**Text extract:**
◆ ◆ ◆ ◆ ◆ ◆ ◆

As the third decade of the third millennium begins, anyone with a head over his shoulders wonders at the strange happenings in democracies and pauses for a moment to ask, ‘Wither Democracy?’

The United Nations Organisation established the definition of a new economic paradigm in April 2012, when Ban Ki-moon was the Secretary-General, in a meeting chaired by him. In that meeting, Jigmi Thinley, Prime Minister of Bhutan, designed a Wellbeing and Happiness Index for all member nations. Bhutan became important because the country adopted Gross National Happiness instead of Gross National Product as their major development indicator. The new paradigm was based on the Cantril Ladder Survey on a scale of 1 to 10 with data from the Gallop World Poll in which fourteen core areas had questions to be answered by people from each country. From 2016, the World Happiness Report used to be published on 20th March each year which is also the UN’s International Day of Happiness. In 2020, Finland topped the list with Afghanistan as the last, with Zimbabwe and South Sudan just above Afghanistan. Finland, a country of lakes and forests and landscapes has been listed first in the World Happiness Report from 2018 – 2020, three years in succession. Its capital Helsinki is ranked the happiest city in the world.

In a seminar on ‘People, Planet and Profit’ organised by Indian Chamber of Commerce in 2018, the late Pranab Mukherjee, the former President of India said that as a country, India needs to put equal focus on social, environmental and financial development. He called it Triple Bottom Line Accounting Framework.  At that time, India was the sixth largest economy in the world. However, India was rated 140th in the World Happiness Report under United Nations Sustainable Development Network in which 156 countries were ranked. The former President stressed on the importance of Triple Bottom Line Accounting Process and the need for making India a happy country.

It may be interesting to note that in the World Happiness rating, Pakistan had 5.693 points whereas India had only 3.573 points. India slipped four positions down in March 2020 and become 144th in the list.

◆ ◆ ◆ ◆ ◆ ◆ ◆

**Directions:**
(a) Please quote the stretch of the happiness passage from "In a seminar" through "in the list.".
(b) Write a continuation of the happiness passage, picking up after its final sentence.

**Entries supplied:**
◆ ◆ ◆ ◆ ◆ ◆ ◆

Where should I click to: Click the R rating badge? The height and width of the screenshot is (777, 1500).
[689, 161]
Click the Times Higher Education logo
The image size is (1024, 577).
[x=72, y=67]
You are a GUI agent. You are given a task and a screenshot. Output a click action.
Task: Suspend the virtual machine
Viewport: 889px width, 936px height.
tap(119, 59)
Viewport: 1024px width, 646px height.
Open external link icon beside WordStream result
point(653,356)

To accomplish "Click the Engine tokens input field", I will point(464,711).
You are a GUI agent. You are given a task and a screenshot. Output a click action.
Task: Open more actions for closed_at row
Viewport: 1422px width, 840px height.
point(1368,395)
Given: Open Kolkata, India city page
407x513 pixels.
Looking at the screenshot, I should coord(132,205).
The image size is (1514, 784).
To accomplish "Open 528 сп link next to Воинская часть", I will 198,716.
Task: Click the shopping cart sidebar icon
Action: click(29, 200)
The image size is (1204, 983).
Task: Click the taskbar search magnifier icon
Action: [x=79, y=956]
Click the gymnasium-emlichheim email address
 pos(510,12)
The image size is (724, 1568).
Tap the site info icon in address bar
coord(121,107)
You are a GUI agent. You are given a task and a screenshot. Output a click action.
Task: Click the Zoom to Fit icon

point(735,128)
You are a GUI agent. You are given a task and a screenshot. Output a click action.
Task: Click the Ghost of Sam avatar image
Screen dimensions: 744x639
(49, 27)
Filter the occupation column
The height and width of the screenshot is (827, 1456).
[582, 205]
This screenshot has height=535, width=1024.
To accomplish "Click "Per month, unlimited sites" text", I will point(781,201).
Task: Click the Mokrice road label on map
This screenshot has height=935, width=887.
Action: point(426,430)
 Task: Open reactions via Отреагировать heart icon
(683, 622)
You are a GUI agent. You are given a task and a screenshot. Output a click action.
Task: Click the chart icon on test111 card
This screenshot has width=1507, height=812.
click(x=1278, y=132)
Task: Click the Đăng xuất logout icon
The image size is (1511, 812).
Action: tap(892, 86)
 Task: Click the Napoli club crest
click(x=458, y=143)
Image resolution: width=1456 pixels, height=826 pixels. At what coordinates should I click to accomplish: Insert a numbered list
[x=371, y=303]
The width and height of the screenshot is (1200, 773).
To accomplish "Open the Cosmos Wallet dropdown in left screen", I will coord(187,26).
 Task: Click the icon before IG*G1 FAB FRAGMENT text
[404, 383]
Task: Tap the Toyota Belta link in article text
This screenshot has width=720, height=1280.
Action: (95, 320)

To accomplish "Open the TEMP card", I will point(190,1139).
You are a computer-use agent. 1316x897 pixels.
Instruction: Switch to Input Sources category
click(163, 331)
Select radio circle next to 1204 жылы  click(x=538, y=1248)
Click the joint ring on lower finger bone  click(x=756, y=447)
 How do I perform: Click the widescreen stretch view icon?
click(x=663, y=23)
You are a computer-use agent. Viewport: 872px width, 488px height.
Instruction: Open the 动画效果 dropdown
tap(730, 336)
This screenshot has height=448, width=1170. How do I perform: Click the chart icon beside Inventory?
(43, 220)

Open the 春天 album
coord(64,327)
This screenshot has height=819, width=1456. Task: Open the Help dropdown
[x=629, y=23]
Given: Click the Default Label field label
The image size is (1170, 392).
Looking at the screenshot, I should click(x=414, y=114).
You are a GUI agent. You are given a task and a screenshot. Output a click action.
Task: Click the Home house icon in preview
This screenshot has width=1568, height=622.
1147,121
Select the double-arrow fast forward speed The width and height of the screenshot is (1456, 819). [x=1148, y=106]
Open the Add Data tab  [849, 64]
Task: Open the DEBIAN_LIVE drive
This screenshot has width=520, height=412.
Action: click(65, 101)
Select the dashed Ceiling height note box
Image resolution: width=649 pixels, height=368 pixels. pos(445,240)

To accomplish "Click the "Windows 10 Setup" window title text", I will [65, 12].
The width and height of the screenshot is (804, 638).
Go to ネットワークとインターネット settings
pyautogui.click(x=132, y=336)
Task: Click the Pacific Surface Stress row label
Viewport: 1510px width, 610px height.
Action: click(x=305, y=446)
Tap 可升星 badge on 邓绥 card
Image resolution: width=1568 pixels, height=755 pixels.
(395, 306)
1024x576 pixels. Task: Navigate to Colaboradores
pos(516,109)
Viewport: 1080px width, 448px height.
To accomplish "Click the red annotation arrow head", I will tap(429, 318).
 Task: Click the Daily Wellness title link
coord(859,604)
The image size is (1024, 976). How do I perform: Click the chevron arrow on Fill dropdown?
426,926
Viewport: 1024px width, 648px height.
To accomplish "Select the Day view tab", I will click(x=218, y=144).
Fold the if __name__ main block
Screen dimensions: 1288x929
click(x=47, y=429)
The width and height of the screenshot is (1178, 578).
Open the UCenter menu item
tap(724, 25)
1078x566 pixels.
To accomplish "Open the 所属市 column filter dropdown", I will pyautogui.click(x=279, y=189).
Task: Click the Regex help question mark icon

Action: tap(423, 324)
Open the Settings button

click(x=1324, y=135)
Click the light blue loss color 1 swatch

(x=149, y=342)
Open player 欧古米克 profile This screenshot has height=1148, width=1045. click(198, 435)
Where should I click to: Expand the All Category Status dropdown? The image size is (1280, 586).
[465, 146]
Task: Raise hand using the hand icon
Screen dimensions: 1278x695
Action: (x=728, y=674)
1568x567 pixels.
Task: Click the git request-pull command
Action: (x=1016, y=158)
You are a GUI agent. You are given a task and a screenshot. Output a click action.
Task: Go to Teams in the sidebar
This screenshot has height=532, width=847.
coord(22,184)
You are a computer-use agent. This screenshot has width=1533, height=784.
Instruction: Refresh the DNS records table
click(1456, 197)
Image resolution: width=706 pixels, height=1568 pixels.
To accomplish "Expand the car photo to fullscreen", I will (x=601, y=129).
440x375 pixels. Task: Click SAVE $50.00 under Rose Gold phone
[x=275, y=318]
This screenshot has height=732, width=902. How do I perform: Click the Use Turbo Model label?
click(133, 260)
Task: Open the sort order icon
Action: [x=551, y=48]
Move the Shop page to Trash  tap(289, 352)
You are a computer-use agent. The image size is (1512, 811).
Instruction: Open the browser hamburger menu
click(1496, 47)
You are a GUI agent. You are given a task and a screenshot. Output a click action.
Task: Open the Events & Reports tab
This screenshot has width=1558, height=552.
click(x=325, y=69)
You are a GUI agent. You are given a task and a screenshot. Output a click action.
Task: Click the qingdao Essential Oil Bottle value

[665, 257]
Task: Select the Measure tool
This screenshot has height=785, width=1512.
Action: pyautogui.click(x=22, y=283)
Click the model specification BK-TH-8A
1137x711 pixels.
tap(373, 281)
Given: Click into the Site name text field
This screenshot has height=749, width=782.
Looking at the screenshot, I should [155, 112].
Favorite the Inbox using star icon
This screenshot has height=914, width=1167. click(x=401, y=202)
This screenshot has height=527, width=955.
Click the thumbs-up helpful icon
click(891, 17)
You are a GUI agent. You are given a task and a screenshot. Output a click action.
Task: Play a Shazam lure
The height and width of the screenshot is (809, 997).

◆ ◆ ◆ ◆ ◆ ◆ ◆

**Task-by-task outputs:**
(a)
In a seminar on ‘People, Planet and Profit’ organised by Indian Chamber of Commerce in 2018, the late Pranab Mukherjee, the former President of India said that as a country, India needs to put equal focus on social, environmental and financial development. He called it Triple Bottom Line Accounting Framework.  At that time, India was the sixth largest economy in the world. However, India was rated 140th in the World Happiness Report under United Nations Sustainable Development Network in which 156 countries were ranked. The former President stressed on the importance of Triple Bottom Line Accounting Process and the need for making India a happy country.

It may be interesting to note that in the World Happiness rating, Pakistan had 5.693 points whereas India had only 3.573 points. India slipped four positions down in March 2020 and become 144th in the list.

(b)
Happy Planet Index was established by New Economic Foundation in 2006. What the foundation does is a study leading to an index of human wellbeing and environmental impact based on subjective life satisfaction, life expectancy at birth and ecological footprints per capita. Costa Rica topped the Planet Index rankings. In 2016, out of 140 countries, Costa Rica topped the list for the third time in succession with Chad, Luxemburg and Togo at the bottom. India is the fiftieth in the World’s Planet Index with a score of 29.2 as per the survey. Pakistan has 31.5 scores and ranks 36th of all the countries analysed, fourteen positions above India, whereas, Sri Lanka has 28th position with a score of 33.8 among all countries which are analysed. Bangladesh ranked 8th as per the New Economic Foundations Happy Planet Index with 38.4 points, whereas Costa Rica on top had 44.7 points.

Netherlands has a ranking of 18 in the Happy Planet Index. Researchers say that it does better than Europe as a whole. The social and institutional trust and social connections are very practical as per the report of 20 March 2020. Netherlands is also ranked as the world’s sixth happiest country in the World’s Happiness Report of 2020 by the United Nations Organisations. It is considered one of the jolliest countries in the world. The Gallup World Poll reports that it was slightly less contented than it was in 2012. However, it has to be noticed that it is only the people of Finland, Denmark, Switzerland, Iceland and Norway who were happier than those in Netherlands.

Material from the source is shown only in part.